With things in Washington as politically charged as they are nowadays, it’s unlikely that any kind of tax legislation will be passed before the mid-term elections. That’s unfortunate, since many key parts of our tax code are governed by laws that will expire at the end of this year. The combination of expiring tax laws and legislative gridlock makes it tough for people and businesses to plan for things like, oh say, their future.
The Big O wants the credit increased by 20% for eligible US-based projects, a move that would save companies over $100 billion during the next decade. If passed, the bump would be by far the largest increase since the credit was introduced in 1981.
The Research and Experimentation Tax Credit had been extended 13 times since 1981. Last year however, Congress allowed the credit to lapse amid unprecedented partisan bickering.
“Making this provision permanent would give businesses the certainty they need to accelerate R&E investments to create jobs today and in the future,” said the White House in a press release.
Trade groups representing the pharmaceutical and life sciences industries support the R&E tax credit, but venture capitalists that fund life sciences companies are far less sanguine. In part, this is because the companies they back, who need R&E funding the most, don’t see any near-term benefits from the credit, since they typically don’t have tax liabilities to offset.

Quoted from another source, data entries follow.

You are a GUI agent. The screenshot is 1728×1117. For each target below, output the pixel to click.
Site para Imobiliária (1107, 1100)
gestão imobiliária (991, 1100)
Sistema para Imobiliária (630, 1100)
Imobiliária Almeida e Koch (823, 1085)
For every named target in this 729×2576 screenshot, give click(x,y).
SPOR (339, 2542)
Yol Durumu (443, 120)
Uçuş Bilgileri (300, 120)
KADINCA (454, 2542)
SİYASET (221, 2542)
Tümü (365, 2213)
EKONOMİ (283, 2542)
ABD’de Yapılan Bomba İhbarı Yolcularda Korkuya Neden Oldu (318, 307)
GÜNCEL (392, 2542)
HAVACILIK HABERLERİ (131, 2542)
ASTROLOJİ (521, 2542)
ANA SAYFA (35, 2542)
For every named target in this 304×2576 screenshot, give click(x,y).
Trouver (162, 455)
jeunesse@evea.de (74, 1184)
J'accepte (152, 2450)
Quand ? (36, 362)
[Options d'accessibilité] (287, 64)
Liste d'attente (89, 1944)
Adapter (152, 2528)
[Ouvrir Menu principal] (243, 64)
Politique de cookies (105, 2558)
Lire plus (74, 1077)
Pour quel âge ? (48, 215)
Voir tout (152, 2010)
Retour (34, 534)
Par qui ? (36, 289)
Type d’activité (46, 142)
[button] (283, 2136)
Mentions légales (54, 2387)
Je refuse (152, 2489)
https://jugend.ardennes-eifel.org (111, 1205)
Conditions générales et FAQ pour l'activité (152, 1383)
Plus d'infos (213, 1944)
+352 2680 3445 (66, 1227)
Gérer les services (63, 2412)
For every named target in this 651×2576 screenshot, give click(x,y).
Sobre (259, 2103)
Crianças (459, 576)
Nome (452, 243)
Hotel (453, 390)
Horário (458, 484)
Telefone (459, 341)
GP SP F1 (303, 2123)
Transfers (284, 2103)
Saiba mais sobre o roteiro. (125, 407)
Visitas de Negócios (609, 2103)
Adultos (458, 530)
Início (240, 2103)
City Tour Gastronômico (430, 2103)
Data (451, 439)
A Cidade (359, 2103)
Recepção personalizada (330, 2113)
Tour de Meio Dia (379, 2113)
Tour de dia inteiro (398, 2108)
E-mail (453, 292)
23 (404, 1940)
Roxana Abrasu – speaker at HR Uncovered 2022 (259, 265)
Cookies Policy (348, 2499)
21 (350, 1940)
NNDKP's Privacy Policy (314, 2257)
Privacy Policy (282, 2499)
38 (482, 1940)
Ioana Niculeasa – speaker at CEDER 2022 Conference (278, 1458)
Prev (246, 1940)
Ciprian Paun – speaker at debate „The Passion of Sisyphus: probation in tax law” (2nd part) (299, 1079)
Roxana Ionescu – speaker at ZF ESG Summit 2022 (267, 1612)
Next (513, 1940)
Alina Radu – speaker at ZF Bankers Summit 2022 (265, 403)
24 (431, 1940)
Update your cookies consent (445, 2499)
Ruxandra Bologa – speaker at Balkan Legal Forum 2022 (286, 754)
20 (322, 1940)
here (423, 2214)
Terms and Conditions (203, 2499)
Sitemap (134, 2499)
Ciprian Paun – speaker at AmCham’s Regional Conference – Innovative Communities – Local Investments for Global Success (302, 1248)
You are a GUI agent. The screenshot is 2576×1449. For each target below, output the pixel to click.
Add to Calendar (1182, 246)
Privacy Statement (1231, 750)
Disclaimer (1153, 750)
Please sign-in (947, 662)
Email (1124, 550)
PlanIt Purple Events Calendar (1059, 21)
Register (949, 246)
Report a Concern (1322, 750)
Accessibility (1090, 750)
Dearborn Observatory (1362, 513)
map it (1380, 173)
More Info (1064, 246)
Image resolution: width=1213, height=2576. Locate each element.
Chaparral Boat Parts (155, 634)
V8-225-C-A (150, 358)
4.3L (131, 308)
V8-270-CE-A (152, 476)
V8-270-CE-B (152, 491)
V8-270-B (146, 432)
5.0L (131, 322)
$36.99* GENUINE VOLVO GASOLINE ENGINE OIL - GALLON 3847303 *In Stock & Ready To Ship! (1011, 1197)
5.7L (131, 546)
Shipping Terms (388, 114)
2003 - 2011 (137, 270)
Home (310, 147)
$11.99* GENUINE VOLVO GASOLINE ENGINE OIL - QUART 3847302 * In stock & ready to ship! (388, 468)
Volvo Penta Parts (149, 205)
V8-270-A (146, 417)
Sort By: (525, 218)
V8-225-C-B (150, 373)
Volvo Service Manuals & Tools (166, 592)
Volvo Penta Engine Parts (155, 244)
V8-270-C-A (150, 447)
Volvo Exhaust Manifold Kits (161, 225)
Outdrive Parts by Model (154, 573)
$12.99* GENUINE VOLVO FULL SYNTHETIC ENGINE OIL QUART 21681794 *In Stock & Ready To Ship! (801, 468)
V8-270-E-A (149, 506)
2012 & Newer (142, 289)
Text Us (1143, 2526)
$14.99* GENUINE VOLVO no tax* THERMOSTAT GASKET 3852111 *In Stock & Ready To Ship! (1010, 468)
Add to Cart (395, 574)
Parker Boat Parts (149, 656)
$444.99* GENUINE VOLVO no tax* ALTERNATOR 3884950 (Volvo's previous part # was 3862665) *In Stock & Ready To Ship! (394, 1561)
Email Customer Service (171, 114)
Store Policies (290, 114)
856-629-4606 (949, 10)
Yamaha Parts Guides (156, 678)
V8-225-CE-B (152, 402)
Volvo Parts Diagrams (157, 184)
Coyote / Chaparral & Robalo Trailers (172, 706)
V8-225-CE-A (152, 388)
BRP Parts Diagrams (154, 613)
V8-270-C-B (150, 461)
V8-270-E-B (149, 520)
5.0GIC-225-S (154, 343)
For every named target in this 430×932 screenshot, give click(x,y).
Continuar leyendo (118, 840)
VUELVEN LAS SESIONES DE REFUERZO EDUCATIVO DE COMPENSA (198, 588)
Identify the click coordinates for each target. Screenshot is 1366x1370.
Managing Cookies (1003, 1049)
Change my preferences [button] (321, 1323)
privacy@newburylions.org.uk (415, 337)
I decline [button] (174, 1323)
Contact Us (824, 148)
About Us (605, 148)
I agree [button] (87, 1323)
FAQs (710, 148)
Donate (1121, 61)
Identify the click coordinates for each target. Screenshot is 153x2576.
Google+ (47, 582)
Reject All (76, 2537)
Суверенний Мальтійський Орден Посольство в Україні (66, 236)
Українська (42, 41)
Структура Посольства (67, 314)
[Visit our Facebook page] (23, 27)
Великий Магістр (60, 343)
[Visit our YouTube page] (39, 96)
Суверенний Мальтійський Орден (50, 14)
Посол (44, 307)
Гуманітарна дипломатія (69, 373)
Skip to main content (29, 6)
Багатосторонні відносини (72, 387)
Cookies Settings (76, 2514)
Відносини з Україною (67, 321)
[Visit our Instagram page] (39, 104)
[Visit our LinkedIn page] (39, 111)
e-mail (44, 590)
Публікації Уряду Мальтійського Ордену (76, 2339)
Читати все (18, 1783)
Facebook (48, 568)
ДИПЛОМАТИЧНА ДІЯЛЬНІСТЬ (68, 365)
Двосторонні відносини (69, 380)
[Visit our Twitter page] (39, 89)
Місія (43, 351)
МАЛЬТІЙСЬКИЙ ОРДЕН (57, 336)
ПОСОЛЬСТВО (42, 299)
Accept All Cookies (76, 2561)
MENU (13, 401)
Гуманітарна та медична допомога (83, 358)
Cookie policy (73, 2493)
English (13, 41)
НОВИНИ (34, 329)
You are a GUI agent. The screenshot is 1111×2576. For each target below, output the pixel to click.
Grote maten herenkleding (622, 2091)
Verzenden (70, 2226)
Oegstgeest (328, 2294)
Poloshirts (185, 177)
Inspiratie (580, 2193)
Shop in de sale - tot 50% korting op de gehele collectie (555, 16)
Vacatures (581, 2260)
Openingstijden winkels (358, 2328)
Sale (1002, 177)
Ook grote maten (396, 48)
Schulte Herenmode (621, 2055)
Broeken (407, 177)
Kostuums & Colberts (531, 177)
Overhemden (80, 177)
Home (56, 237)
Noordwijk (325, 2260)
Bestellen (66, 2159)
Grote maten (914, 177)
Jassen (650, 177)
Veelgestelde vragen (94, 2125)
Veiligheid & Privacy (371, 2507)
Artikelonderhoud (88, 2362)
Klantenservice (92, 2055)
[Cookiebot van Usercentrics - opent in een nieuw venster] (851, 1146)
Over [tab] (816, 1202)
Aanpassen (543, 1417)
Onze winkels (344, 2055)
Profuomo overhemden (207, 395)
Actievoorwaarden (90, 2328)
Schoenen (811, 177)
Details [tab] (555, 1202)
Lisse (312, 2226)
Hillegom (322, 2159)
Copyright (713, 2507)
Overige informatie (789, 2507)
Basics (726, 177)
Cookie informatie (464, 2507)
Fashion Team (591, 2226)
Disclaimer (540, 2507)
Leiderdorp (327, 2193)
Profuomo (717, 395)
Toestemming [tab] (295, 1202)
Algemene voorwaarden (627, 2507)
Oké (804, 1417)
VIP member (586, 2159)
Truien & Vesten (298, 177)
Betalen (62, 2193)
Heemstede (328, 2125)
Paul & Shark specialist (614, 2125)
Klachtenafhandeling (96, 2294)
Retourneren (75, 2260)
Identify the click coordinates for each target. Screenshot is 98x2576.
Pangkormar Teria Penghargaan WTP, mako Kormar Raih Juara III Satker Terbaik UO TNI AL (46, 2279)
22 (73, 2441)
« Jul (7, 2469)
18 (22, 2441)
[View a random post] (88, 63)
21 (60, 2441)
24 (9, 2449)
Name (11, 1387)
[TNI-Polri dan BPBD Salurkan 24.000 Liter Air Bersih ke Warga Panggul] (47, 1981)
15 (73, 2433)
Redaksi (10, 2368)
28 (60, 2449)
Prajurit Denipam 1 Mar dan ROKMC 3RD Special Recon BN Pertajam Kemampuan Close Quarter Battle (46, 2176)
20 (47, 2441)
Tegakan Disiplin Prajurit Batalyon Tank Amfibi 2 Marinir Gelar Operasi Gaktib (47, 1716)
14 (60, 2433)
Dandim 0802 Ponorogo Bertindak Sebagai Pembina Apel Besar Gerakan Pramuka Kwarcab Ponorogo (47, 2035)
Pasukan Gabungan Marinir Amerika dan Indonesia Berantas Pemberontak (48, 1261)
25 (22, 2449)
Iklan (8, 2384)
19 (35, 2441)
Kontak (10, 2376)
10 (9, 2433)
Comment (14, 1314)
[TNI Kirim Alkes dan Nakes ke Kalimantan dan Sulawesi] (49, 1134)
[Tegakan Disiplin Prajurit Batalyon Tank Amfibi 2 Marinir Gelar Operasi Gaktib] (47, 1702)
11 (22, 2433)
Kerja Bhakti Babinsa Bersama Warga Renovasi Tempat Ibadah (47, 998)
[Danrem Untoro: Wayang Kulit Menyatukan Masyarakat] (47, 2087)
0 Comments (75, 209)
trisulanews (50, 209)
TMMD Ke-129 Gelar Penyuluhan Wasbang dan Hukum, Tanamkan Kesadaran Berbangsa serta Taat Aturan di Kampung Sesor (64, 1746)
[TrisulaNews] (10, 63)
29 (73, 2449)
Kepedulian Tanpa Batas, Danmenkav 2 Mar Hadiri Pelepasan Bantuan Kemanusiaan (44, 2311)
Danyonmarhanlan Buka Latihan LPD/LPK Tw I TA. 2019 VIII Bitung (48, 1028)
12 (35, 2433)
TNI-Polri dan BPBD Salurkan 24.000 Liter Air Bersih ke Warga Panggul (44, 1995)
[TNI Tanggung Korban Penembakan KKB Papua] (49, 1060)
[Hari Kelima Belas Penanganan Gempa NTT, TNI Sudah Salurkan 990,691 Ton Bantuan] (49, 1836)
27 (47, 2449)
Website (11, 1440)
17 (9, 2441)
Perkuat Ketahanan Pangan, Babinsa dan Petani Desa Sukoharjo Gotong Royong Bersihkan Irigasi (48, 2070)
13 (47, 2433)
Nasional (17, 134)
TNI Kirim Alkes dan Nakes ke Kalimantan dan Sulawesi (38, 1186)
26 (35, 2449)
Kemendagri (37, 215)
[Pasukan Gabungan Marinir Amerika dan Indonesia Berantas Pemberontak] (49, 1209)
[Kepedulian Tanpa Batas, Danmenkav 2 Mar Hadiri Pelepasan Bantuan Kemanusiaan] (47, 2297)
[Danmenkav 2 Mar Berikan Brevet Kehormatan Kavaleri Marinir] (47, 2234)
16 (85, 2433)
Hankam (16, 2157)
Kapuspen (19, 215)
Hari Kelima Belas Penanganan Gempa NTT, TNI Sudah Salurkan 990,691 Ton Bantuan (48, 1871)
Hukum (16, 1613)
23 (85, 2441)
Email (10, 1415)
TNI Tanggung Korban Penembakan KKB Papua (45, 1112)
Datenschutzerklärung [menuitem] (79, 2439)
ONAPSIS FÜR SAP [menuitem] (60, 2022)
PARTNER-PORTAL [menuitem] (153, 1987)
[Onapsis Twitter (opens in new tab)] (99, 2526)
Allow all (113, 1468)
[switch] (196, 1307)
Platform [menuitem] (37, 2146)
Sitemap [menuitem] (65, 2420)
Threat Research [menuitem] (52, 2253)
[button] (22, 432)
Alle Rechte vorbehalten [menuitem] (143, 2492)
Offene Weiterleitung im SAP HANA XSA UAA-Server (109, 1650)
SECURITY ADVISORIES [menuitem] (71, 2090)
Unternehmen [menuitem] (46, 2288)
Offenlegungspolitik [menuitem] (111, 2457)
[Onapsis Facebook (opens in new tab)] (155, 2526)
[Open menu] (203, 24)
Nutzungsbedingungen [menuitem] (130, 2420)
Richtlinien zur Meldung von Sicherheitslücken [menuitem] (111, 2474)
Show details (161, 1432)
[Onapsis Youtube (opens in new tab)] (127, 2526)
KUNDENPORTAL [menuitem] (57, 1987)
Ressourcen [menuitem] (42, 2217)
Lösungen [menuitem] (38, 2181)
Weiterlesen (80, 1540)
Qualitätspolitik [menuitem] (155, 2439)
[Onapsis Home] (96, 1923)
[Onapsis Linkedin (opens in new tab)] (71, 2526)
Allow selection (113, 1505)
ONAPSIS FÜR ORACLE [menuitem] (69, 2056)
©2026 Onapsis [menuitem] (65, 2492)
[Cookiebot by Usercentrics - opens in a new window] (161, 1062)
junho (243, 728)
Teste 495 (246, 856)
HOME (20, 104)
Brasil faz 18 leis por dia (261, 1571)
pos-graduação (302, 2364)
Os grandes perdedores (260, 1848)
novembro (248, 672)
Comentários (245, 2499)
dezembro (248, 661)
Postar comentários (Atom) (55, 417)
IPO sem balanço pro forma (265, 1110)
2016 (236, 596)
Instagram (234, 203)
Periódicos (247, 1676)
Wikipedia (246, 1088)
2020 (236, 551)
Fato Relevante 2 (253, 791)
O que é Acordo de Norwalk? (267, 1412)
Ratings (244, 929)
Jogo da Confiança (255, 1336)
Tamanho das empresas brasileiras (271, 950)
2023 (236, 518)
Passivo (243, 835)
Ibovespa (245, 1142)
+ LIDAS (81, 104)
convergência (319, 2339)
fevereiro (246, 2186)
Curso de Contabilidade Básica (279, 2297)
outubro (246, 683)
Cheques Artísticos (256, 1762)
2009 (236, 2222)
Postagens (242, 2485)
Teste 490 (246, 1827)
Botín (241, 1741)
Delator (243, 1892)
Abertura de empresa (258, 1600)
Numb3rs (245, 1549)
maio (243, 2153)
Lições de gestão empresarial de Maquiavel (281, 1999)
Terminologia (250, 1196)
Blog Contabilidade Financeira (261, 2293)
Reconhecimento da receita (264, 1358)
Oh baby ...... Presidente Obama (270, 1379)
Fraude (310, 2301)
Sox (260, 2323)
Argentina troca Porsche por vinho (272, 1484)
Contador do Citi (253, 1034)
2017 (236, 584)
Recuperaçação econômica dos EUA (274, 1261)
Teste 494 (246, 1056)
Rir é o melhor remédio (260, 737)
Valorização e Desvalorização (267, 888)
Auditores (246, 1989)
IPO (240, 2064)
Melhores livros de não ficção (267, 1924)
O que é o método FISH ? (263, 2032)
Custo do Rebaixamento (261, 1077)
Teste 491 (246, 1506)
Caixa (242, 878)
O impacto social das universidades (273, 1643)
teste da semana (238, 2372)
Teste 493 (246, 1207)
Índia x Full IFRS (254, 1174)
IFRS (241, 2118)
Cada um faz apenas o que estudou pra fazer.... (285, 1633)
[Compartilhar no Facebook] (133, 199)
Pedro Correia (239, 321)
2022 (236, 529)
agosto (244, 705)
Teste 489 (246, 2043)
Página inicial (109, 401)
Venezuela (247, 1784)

But it’s actually much worse than that for venture investors. See, the administration’s proposal pays for the credit by changing the way “carried interest” is taxed. For 30 years, carried interest has been taxed at the long term capital gains tax rate. The new proposal calls for it to be treated as ordinary income, a huge negative for venture investors. The Big O’s proposal is in effect extracting a pound of flesh from VCs in order to create a credit for companies that are attempting to kill the companies they back.
“This policy would essentially double the taxes for venture capitalists — our country’s job creators, discouraging investment in new companies at a time when Congress should be doing all it can to support the start-up ecosystem,” said the National Venture Capital Association.